FRI0201 THE EFFECT OF INFLIXIMAB THERAPY ON SPINAL INFLAMMATION ASSESSED BY MAGNETIC RESONANCE IMAGING IN A RANDOMIZED, PLACEBO-CONTROLLED TRIAL OF 279 PATIENTS WITH ANKYLOSING SPONDYLITIS
D. Van der Heijde, R. Landewe, K. Herman, J. Han, P. Williamson, J. Braun

While evaluating radiographic damage over time in ankylosing spondylitis using plain XRays has been difficult, several case series have demonstrated the effect of TNF antagonist therapy in decreasing the inflammatory changes seen with MRI imaging using STIR (short tau inversion recovery) and T1-Gd-DTPA (T1-gadolinium) enhanced imaging.

Methods for scoring MRI images in AS have been developed and standardized and have been used in two posters, FRI0201 and FR0218, in groups of AS patients enrolled in clinical trials for TNF antagonists.

In Abstract FRI0218, etanercept was continued in an open label over 2 years with 21 of an initial 30 patients completing 2 years. Clinical responses continued over this period with BASDAI 50% response achieved by 53.8% of patients at week 102.

During the initial 6 week placebo-controlled phase (FU1), only etanercept treated patients showed a significant improvement in spinal inflammation. During the open label follow up phase (FU2), MRI scores improved further with more than 90% of patients receiving etanercept demonstrating improvement. The table below shows mean MRI scores.

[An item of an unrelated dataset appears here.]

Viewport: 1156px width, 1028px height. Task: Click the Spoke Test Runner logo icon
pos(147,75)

MRI imaging Baseline FU1 FU2
STIR 17.9 + 15.9 10.6 + 9.0 4.5 + 6.9
T1/Gd-DTPA 10.3 + 9.4 6.4 + 8.3 4.9 + 7.5

Abstract FRI0201 reported a much larger placebo-controlled study of 266 AS patients with treated with infliximab 5 mg/kg at weeks 0, 2, 6 and every 6 weeks over 24 weeks with evaluable pre and post MRI images of the spine. The mean score from the STIR and T1 methods are used for analysis. The table below represents the actual change in MRI activity scores from baseline to week 24.

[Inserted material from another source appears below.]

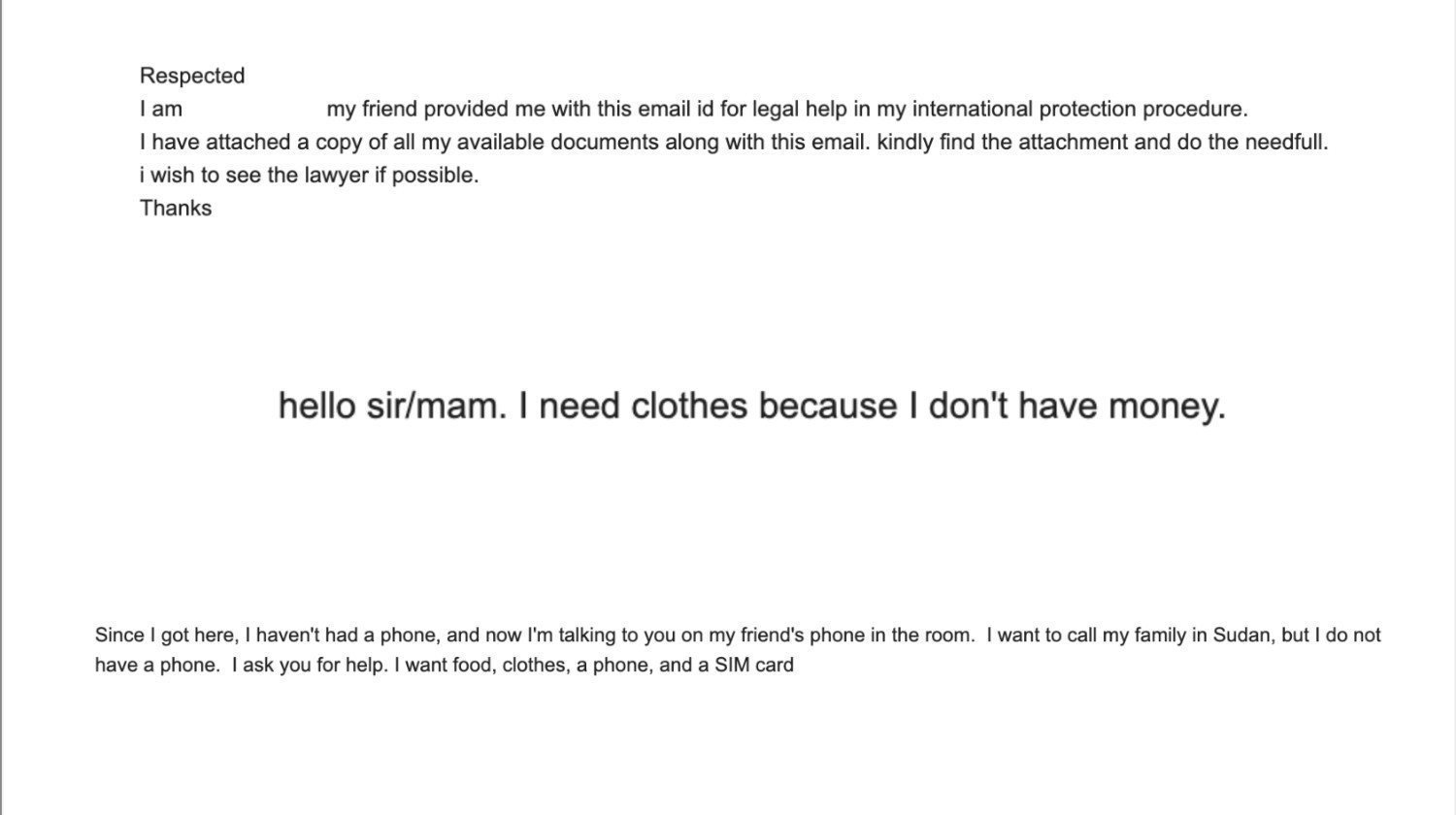Click the blank name area after "I am"
This screenshot has height=815, width=1456.
(x=254, y=109)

  Placebo Infliximab 5mg/kg
Activity Score
   Mean [SD]
   Median
 
-0.6 [3.4]
0.0
 
-5.0 [6.2]
-2.7
Interquartile range (-3.0, 0.6) (-9.0, 0.0)
Range (-8.0, 9.0) (-25.5, 5.5)
P-value - <0.001

As was seen in the shorter 6 week placebo-controlled data with etanercept, MRI improvements were seen in infliximab treated patients but not in placebo-treated patients over 6 months.

Conclusions: These studies indicate that anti-TNF therapy in patients with AS can significantly reduce spinal inflammation as evidenced by MRI.

Editorial Comment: Taken together with the prior data that has also shown improvement in MRI changes in parallel with improvements in disease activity, metrology, and function, these studies provide exciting information that TNF inhibition may fundamentally change the pathobiologic process taking place in the spine of patients with AS. Determining whether these MRI changes will ultimately correlate with decreased ankylosis would require larger numbers of patients treated with active drug and placebo for longer periods of time.

However, given the clinical benefit of TNF antagonists in many patients with AS, maintaining a group of patients on placebo for the time required to demonstrate such a finding would be clinically and ethically difficult. These data do provide at least a rationale for documenting MRI abnormalities and their response to TNF therapy, coupled with objective assessments of clinical response, in the longitudinal management of some patients with AS.